In such cases, the data scientists may want to pinpoint the root cause of errors by investigating a subset of corresponding input records. In this talk, we present BigSift, an automated debugger for Apache Spark that data engineers and scientists can use. It takes an Apache Spark program, a user-defined test oracle function, and a dataset as input and outputs a minimum set of input records that reproduces the same test failure.

BigSift combines insights from automated fault isolation in software engineering and data provenance in database systems to find a minimum set of failure-inducing inputs. It redefines data provenance for the purpose of debugging using a test oracle function and implements several unique optimizations, specifically geared towards the iterative nature of automated debugging workloads. BigSift exposes an interactive web interface where a user can monitor a big data analytics job running remotely on the cloud, write a user-defined test oracle function, and then trigger the automated debugging process. BigSift also provides a set of predefined test oracle functions, which can be used for explaining common types of anomalies in big data analytics. This debugging effort is led by UCLA Professors Miryung Kim and Tyson Condie, and produced several research papers in top Software Engineering and Database conferences.

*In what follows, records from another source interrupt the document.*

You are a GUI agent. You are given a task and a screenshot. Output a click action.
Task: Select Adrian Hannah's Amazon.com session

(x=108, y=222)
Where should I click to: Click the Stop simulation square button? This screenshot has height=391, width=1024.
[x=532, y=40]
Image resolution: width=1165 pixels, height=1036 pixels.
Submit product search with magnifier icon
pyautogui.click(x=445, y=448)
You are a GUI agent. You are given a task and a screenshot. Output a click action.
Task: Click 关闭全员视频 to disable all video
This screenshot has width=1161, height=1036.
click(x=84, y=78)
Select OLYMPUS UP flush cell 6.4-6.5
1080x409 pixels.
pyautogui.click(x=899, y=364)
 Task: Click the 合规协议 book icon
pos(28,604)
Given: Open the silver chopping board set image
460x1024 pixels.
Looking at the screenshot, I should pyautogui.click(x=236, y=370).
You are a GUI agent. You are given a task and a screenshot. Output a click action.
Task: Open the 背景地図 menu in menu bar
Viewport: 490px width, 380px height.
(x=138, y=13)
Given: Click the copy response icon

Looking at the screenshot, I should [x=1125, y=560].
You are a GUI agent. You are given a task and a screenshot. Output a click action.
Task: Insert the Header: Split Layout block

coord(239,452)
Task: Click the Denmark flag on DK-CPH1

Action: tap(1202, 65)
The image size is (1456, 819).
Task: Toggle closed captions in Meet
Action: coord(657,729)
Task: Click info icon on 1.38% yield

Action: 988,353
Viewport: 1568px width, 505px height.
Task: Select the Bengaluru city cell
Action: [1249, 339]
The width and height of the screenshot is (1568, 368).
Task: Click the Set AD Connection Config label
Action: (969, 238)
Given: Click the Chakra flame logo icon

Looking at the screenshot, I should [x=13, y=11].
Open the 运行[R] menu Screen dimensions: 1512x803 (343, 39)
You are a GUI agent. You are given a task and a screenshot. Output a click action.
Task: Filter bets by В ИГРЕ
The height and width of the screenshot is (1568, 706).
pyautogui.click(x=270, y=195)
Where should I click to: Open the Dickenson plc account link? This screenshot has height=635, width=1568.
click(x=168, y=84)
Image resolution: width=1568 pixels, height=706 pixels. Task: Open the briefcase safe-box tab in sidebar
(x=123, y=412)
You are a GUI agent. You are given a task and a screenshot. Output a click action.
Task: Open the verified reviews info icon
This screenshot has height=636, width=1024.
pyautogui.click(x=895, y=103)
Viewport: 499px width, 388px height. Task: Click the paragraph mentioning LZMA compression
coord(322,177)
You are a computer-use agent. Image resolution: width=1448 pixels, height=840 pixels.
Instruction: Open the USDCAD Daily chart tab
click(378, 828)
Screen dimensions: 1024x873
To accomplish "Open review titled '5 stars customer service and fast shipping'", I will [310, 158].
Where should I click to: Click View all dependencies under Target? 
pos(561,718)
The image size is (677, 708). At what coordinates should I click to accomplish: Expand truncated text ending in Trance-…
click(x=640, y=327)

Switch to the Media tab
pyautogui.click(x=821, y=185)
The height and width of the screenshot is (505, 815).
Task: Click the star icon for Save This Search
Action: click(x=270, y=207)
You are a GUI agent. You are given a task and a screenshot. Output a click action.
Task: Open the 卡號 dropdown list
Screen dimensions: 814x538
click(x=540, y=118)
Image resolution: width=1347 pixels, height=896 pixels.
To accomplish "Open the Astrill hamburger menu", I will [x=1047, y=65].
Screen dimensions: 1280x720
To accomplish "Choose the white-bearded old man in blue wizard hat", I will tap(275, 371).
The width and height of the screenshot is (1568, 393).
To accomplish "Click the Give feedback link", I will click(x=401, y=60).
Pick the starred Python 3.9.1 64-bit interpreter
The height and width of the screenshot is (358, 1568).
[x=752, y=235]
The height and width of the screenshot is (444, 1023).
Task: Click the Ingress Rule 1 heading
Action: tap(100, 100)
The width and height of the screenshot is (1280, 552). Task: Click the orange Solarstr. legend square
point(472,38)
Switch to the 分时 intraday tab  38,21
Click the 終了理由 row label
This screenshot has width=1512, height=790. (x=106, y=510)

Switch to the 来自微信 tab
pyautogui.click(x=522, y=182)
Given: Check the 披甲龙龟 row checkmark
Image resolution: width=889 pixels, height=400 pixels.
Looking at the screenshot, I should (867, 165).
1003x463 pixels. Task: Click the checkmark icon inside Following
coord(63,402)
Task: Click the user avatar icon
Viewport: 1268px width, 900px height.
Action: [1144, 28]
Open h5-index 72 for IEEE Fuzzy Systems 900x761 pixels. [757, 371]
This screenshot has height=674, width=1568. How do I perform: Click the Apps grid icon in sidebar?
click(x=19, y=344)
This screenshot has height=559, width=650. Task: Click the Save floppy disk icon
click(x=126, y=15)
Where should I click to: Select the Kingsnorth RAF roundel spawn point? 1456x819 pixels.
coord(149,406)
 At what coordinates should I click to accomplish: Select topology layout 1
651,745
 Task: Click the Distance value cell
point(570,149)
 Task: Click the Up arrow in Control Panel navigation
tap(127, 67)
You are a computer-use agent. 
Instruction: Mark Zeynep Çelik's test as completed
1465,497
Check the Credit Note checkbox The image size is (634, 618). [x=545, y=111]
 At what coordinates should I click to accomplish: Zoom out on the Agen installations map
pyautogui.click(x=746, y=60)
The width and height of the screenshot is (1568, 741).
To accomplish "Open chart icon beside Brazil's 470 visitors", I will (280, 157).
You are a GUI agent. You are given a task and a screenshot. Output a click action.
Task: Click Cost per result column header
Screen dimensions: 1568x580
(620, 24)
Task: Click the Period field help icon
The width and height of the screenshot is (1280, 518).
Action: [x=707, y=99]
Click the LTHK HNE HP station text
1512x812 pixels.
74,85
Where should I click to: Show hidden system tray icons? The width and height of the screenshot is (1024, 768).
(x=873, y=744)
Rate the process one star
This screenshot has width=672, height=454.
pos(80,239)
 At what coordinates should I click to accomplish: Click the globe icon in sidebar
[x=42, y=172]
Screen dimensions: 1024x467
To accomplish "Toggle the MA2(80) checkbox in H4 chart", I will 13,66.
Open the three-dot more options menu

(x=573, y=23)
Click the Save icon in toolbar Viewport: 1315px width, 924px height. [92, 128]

Session hashtag: #Res3SAIS



« back
About Muhammad Ali Gulzar

I am a fourth year Ph.D candidate in the Programming Languages and Software Engineering (PLSE) Group at University of California, Los Angeles. My research interests lie at the intersection of software engineering and big data systems. Specifically, I am interested in supporting interactive debugging in big data processing frameworks and providing efficient ways to perform automated fault localization in big data applications.

About Miryung Kim

Miryung Kim is an associate professor in the Department of Computer Science at UCLA as well as the cofounder of MK.Collective. Miryung builds automated software tools, such as debuggers, testing tools, refactoring engines, and code analytics, for improving data scientist productivity and efficiency in developing big data analytics. She also conducts empirical studies of professional software engineers and data scientists in the wild and uses the resulting insights to design novel software engineering tools. Previously, she was an assistant professor in the Department of Electrical and Computer Engineering at the University of Texas at Austin and a visiting researcher at the Research in Software Engineering (RiSE) group at Microsoft Research. Miryung’s honors include an NSF CAREER award, a Microsoft Software Engineering Innovation Foundation Award, an IBM Jazz Innovation Award, a Google Faculty Research Award, an Okawa Foundation Research Grant Award, and an ACM SIGSOFT Distinguished Paper Award. She also received the Korean Ministry of Education, Science, and Technology Award, the highest honor given to an undergraduate student in Korea. Miryung holds a BS in computer science from the Korea Advanced Institute of Science and Technology and an MS and PhD in computer science and engineering from the University of Washington.